Large DNA Methylation Nadirs Anchor Chromatin Loops Maintaining Hematopoietic Stem Cell Identity

Mol Cell. 2020 May 7;78(3):506-521.e6. doi: 10.1016/j.molcel.2020.04.018.

Abstract

Higher-order chromatin structure and DNA methylation are implicated in multiple developmental processes, but their relationship to cell state is unknown. Here, we find that large (>7.3 kb) DNA methylation nadirs (termed "grand canyons") can form long loops connecting anchor loci that may be dozens of megabases (Mb) apart, as well as inter-chromosomal links.

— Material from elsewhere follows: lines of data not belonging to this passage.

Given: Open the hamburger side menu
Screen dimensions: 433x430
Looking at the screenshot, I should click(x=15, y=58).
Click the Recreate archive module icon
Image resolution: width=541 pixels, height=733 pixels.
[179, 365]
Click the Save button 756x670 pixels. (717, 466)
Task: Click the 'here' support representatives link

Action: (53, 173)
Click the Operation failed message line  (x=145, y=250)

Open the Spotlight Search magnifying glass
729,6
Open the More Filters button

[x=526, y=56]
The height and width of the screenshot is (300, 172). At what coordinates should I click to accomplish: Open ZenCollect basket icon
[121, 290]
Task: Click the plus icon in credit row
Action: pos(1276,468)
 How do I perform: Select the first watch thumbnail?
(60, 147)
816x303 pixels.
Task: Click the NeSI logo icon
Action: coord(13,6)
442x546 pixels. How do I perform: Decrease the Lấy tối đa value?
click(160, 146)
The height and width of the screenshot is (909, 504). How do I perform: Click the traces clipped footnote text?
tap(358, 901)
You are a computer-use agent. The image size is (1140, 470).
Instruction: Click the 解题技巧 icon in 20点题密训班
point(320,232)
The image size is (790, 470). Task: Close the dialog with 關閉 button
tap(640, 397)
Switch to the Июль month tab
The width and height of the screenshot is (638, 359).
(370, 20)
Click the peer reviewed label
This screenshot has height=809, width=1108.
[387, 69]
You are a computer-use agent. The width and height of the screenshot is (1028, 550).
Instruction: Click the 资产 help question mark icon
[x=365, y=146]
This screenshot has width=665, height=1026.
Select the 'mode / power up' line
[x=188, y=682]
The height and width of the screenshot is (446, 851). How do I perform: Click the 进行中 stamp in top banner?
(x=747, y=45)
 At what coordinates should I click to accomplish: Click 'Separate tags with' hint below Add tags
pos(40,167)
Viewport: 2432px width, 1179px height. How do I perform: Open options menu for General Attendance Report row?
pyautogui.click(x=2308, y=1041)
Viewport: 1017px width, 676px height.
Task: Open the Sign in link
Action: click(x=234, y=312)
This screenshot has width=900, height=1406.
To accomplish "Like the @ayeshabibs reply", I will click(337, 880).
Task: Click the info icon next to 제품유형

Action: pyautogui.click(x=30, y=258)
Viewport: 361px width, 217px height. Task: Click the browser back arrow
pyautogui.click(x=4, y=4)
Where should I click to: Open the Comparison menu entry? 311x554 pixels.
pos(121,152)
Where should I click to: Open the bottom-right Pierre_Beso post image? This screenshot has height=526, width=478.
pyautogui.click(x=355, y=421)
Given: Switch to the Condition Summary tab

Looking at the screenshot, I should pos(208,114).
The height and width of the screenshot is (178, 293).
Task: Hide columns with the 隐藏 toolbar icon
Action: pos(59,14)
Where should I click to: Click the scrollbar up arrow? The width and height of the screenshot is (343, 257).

The interacting loci cover a total of ∼3.5 Mb of the human genome. The strongest interactions are associated with repressive marks made by the Polycomb complex and are diminished upon EZH2 inhibitor treatment. The data are suggestive of the formation of these loops by interactions between repressive elements in the loci, forming a genomic subcompartment, rather than by cohesion/CTCF-mediated extrusion. Interestingly, unlike previously characterized subcompartments, these interactions are present only in particular cell types, such as stem and progenitor cells. Our work reveals that H3K27me3-marked large DNA methylation grand canyons represent a set of very-long-range loops associated with cellular identity.

Keywords: 3D genomics; CpG; DNA methylation; DNA methylation canyon; Polycomb; chromosomal looping; hematopoietic; self-renewal; stem cells.